Ａ型インフルエンザウイルスのＭ２タンパク質の２〜２４までのアミノ酸若しくはタンパク質の該部分及び、Ｂ型肝炎コアタンパク質及び／又は１個以上のＣ３ｄドメインの３次元構造を実質的に変更しないその改変体を含む、請求項１〜１２いずれか１項記載のインフルエンザ抗原。
ヒト又は動物のインフルエンザに対するワクチンの調製に用いるための、請求項１〜１３のいずれか１項記載のインフルエンザ抗原。
ヒト又は動物のＡ型インフルエンザに対するワクチンの調製に用いるための、請求項１〜１４のいずれか１項記載のインフルエンザ抗原。
場合により１種以上の賦形剤の存在下で、少なくとも請求項１〜１５のいずれか１項記載の抗原を含む、インフルエンザに対するワクチン。
抗原が単離された形態である、請求項１６記載のワクチン。
抗原が膜フラグメントの部分である、請求項１６記載のワクチン。
抗原が抗原を発現する受容細胞の膜に固着している、請求項１６記載のワクチン。
抗原がその細胞外皮内又は外皮上で融合タンパク質を発現するLactococci細胞からなる抗原からなる、請求項１６記載のワクチン。
例えばヘマグルチニン、ノイラミニダーゼ核タンパク質及び／又は本来のＭ２から選択される１個以上のインフルエンザ抗原を更に含む、請求項１６〜２０いずれか１項記載のワクチン。

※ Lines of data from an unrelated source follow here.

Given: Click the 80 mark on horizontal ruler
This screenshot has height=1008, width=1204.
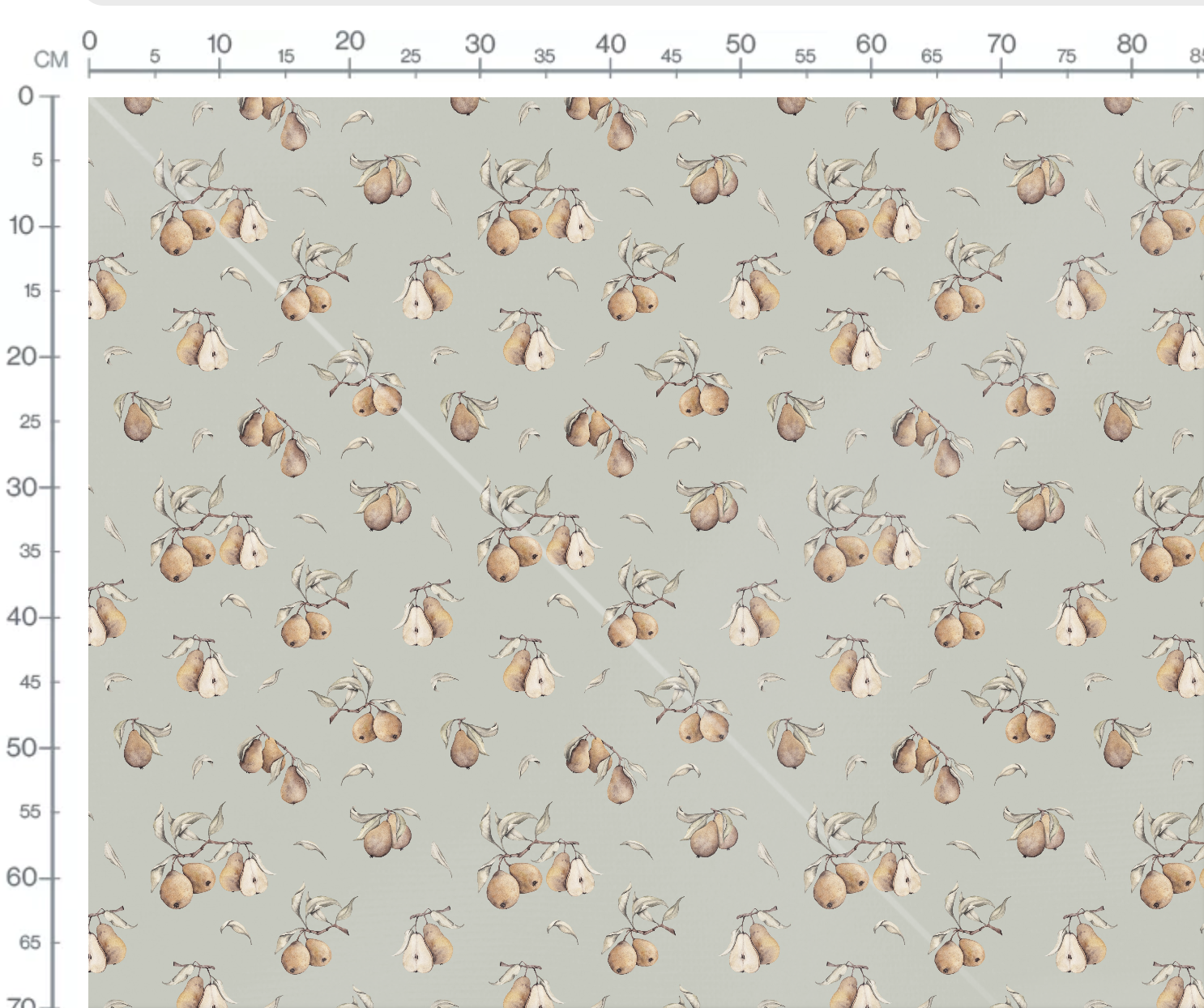Looking at the screenshot, I should pos(1131,43).
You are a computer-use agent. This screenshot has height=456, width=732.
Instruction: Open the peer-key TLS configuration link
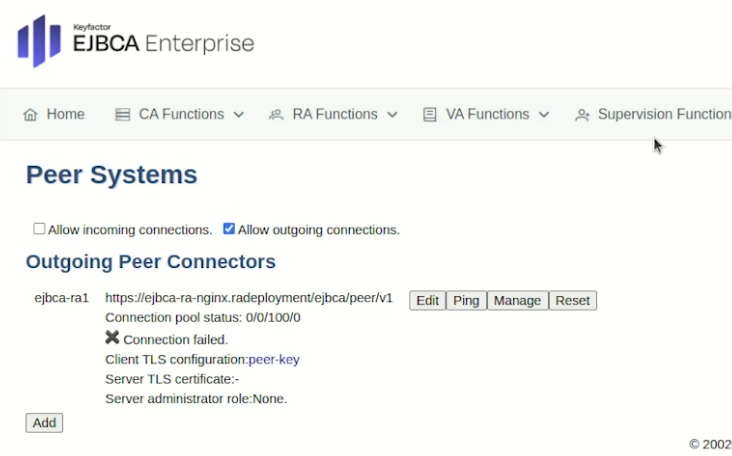274,359
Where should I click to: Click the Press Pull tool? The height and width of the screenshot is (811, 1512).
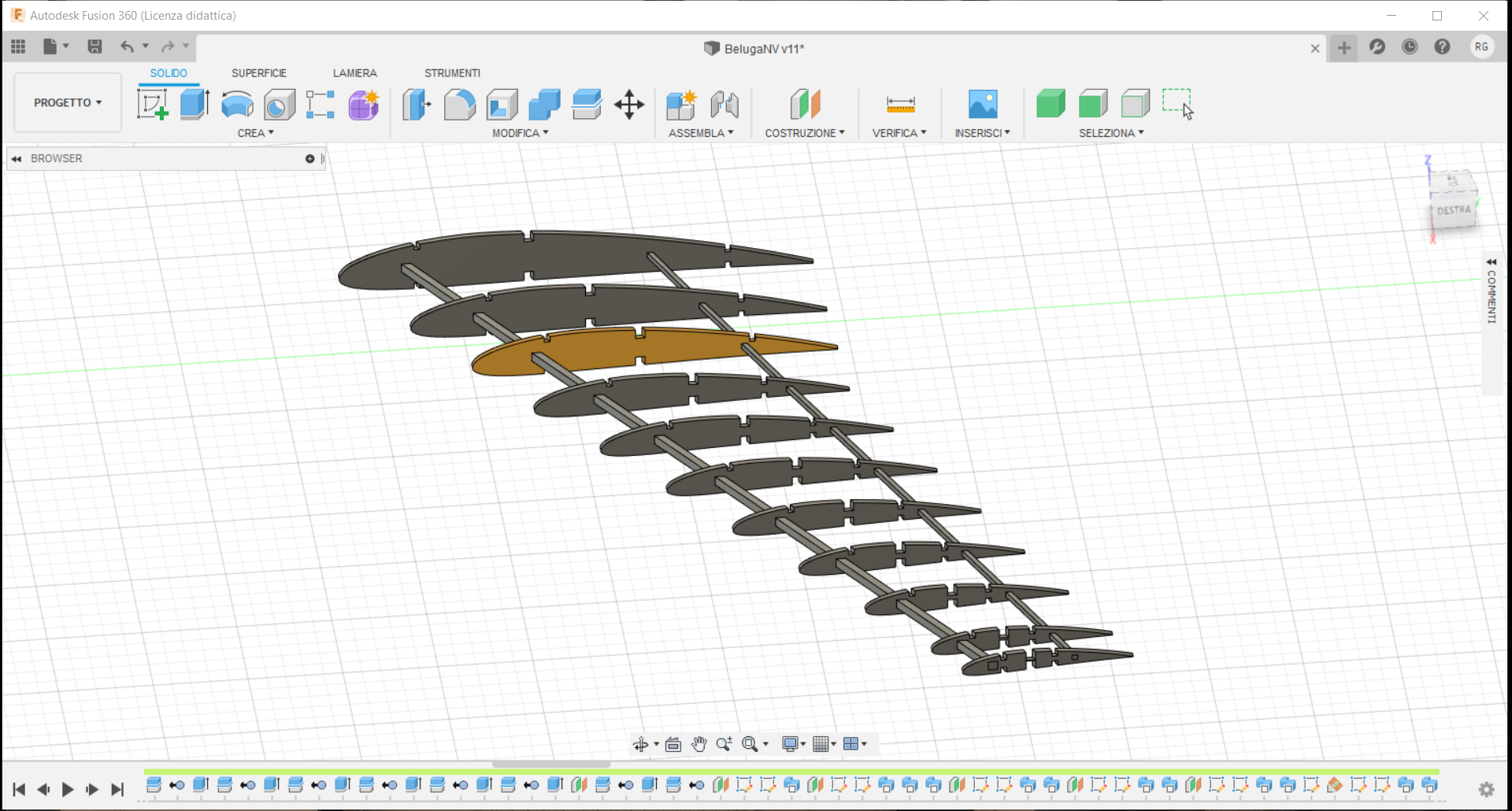coord(417,104)
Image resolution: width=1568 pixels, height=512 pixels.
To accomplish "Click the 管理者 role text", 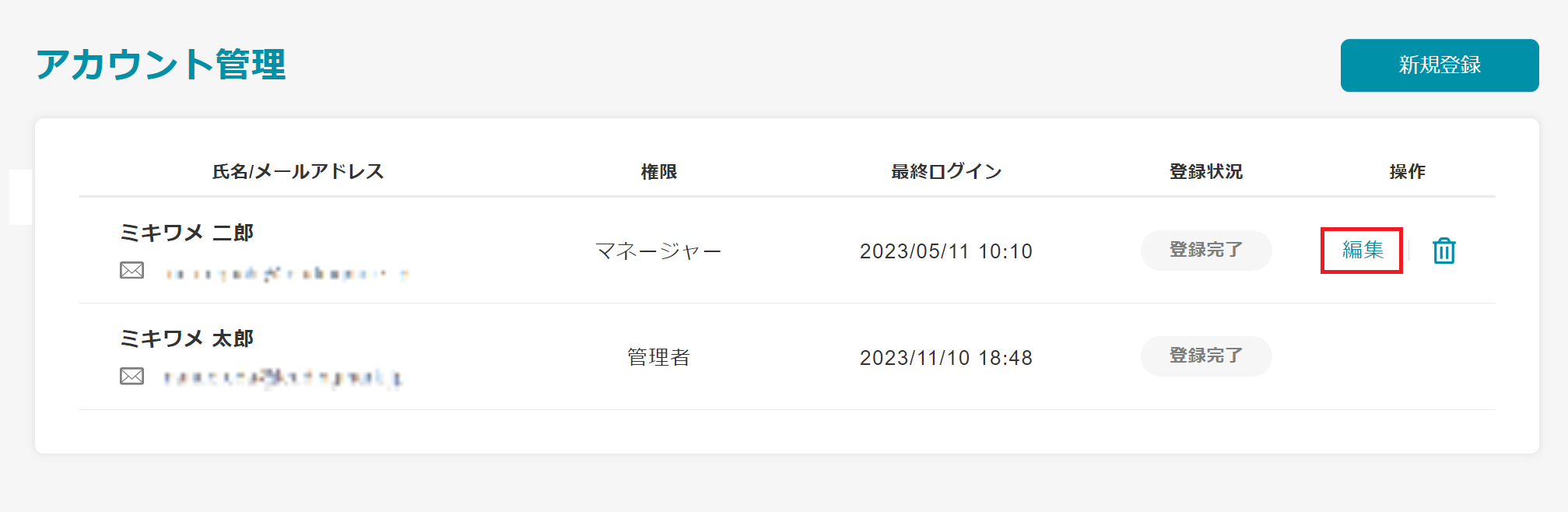I will click(658, 357).
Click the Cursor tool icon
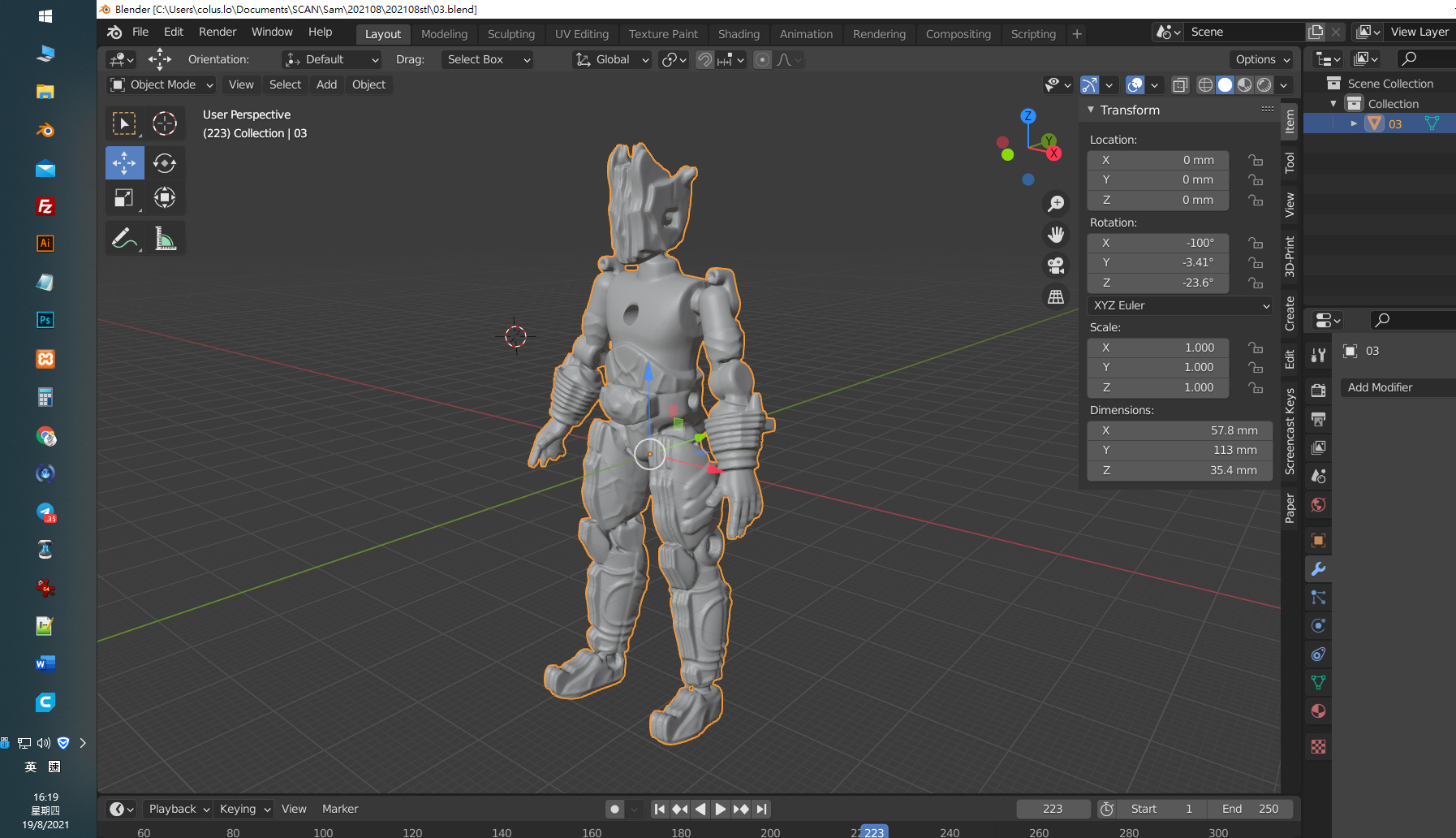Viewport: 1456px width, 838px height. (165, 123)
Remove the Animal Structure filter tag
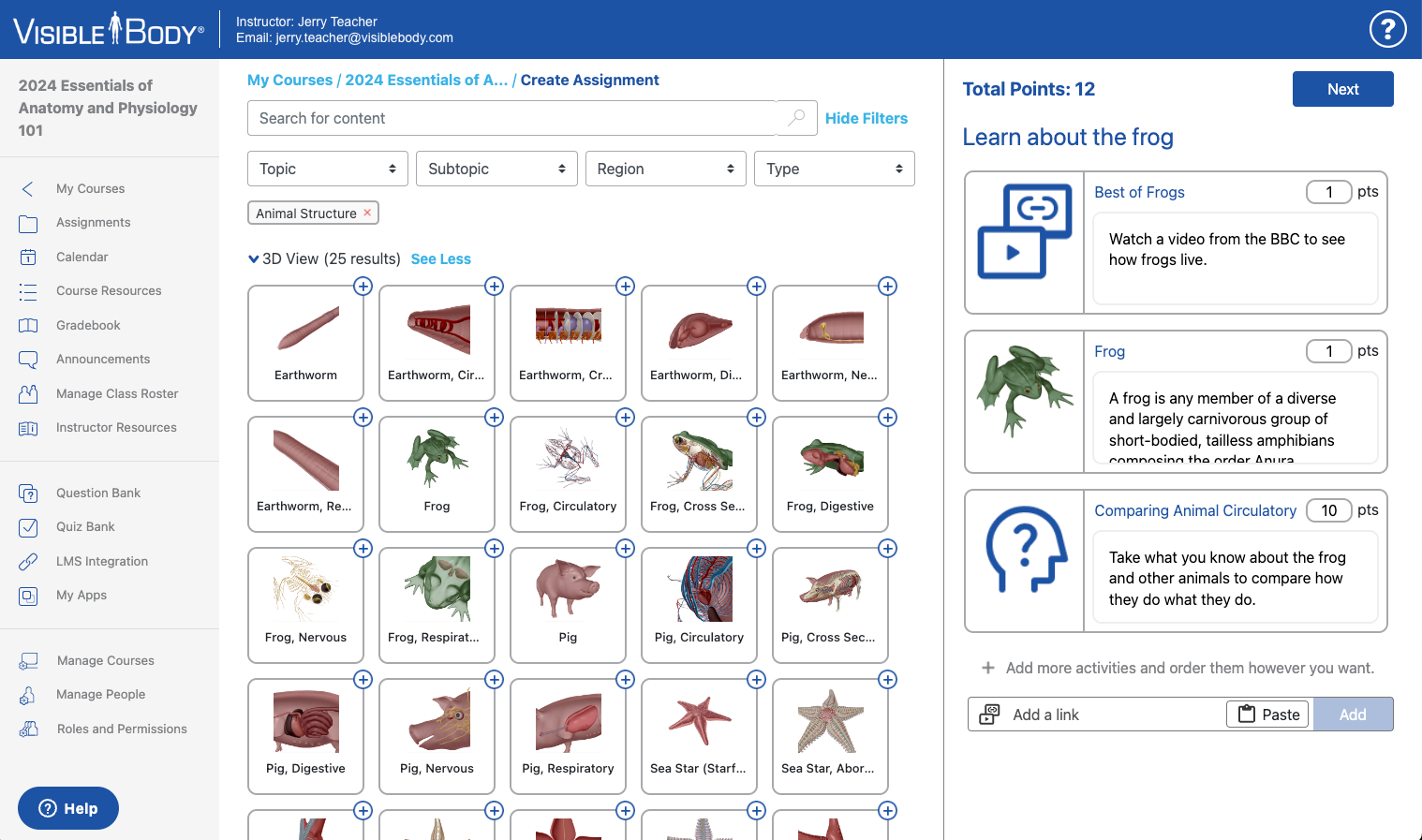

インフルエンザに対するワクチンの調製のための、請求項１〜１３いずれか１項記載の抗原の使用。
ａ）少なくとも保存されたインフルエンザ膜タンパク質の細胞外部分若しくはその機能的部分及び、場合により適切な転写及び又は翻訳制御配列の存在下で少なくとも１つのそれに操作可能に結合した提示性（ポリ）ペプチドを含む遺伝子構築物を調製し、
ｂ）適切な受容細胞内に該遺伝子構築物を持ち込み、
ｃ）受容細胞内で遺伝子構築物の発現をもたらし、及び
ｄ）場合により受容細胞又はその培養液から抗原を単離する、
工程を含む、請求項１〜１５のいずれか１項記載の抗原を調製する方法。
請求項１〜１５のいずれか１項記載の抗原を発現する受容細胞。
細胞がLactococcus細胞である、請求項２４記載の受容細胞。